To understand how attraction between a charged and a neutral body works you need to realize that matter is composed of particles that have charge. It is these particles that are attracted to each other, not their parent bodies as a whole. The force on the parent body is just the sum of these individual forces. Watch this animation and see if you can deduce an explanation. You'll need to go beyond the law of charges to include another factor besides charge.

So, how do we explain this attraction of a neutral conductor? The answer lies in the distance between the charges. It should be clear from your experience that electrostatic forces drop off with distance. If a body is polarized by a charged body, the side with like charge is farther away from the inducing body than the side with the opposite charge. Whenever this occurs, the two bodies will always be attracted.

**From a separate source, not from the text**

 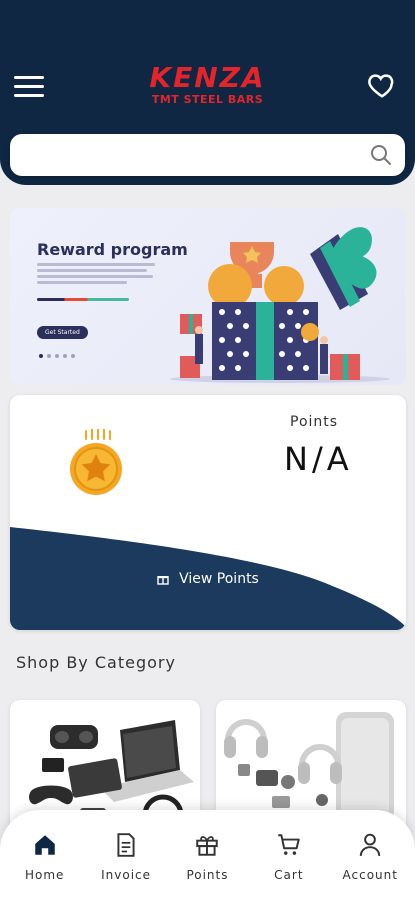 I want to click on shop-by-category-title: Shop By Category, so click(x=96, y=662).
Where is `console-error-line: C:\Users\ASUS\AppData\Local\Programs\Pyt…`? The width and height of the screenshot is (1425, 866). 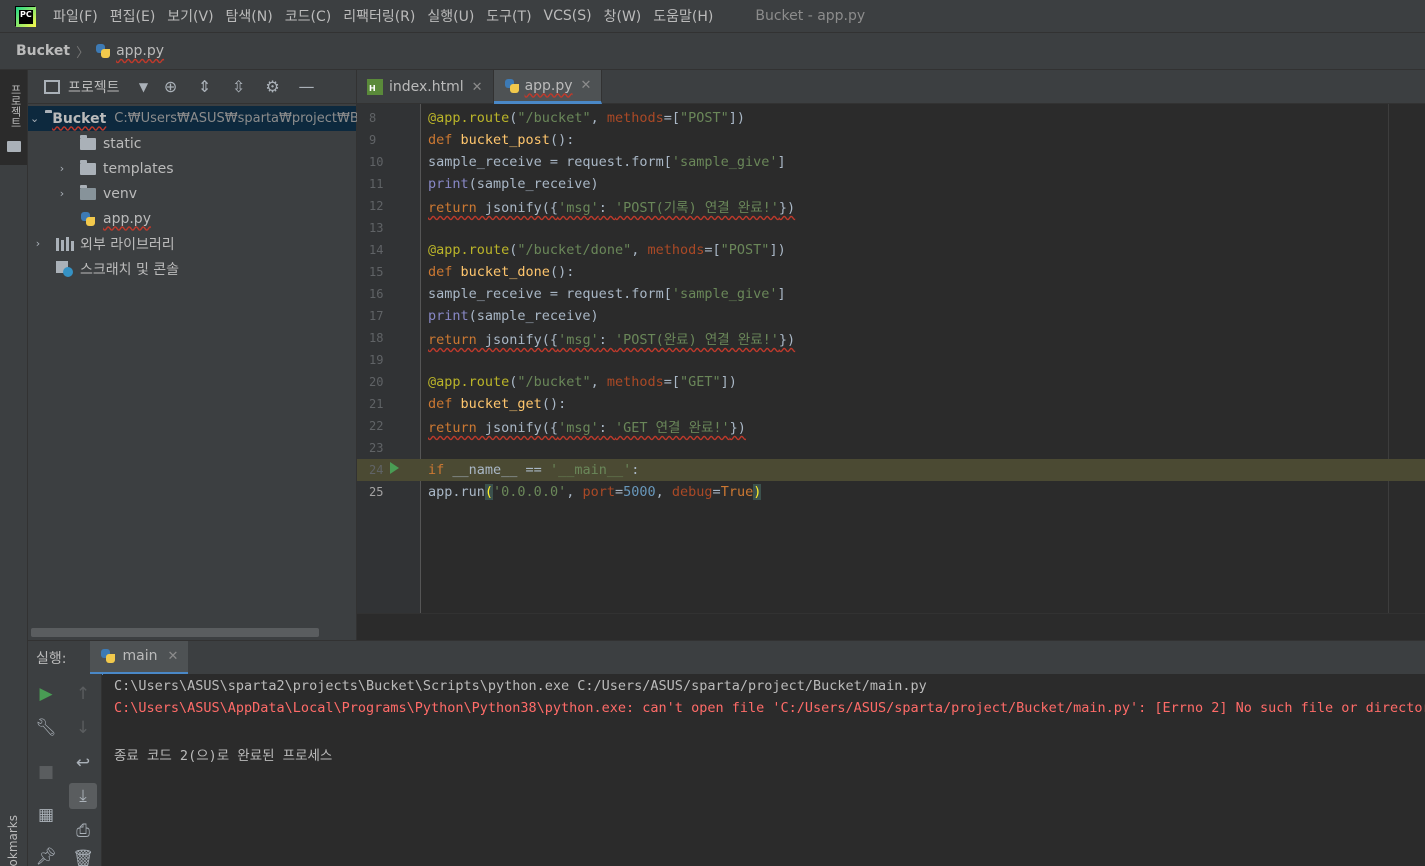
console-error-line: C:\Users\ASUS\AppData\Local\Programs\Pyt… is located at coordinates (770, 708).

How does this explain the attraction of the metal can in the lab?

Here's an interesting extension to the previous phenomenon. Watch this movie and discuss the extra events at the end. How do you explain how we go from attraction to repulsion? Draw a sequence of diagrams to explain each step.

Attraction due to Induced Polarization - Insulators

It's time for you to do a little demonstration. Inflate a rubber balloon. Rub it against a soft fabric like a cotton shirt. This will charge it up. You will find that the balloon will be attracted to everything around you even though most of those things are neutral. Try it. We know why it's attracted to conductors, but how about insulators. Bring the balloon near another uncharged balloon or some other piece of plastic. There will be a strong attraction. While you're figuring this one out, park your balloon on the wall of the room. It will probably stay quite contentedly even though the paint is a pretty good insulator.

So, how do you explain this one?
Here are some clues. There is again some re-distribution of charge even though there is no conduction of charge. How can charges be re-distributed even if they never leave their home molecule? Think of yourself as one of the many electrons zipping around a nucleus. If a large negative charge came nearby, how might that affect your motion? How might your orbit be affected?

The nearby charge distorts some of the electron orbits so that the atom itself is polarized in that the average location of its negative charge which is at sort of the center of mass of the electron orbits is a bit offset from it's nucleus, it's positive charge carrier.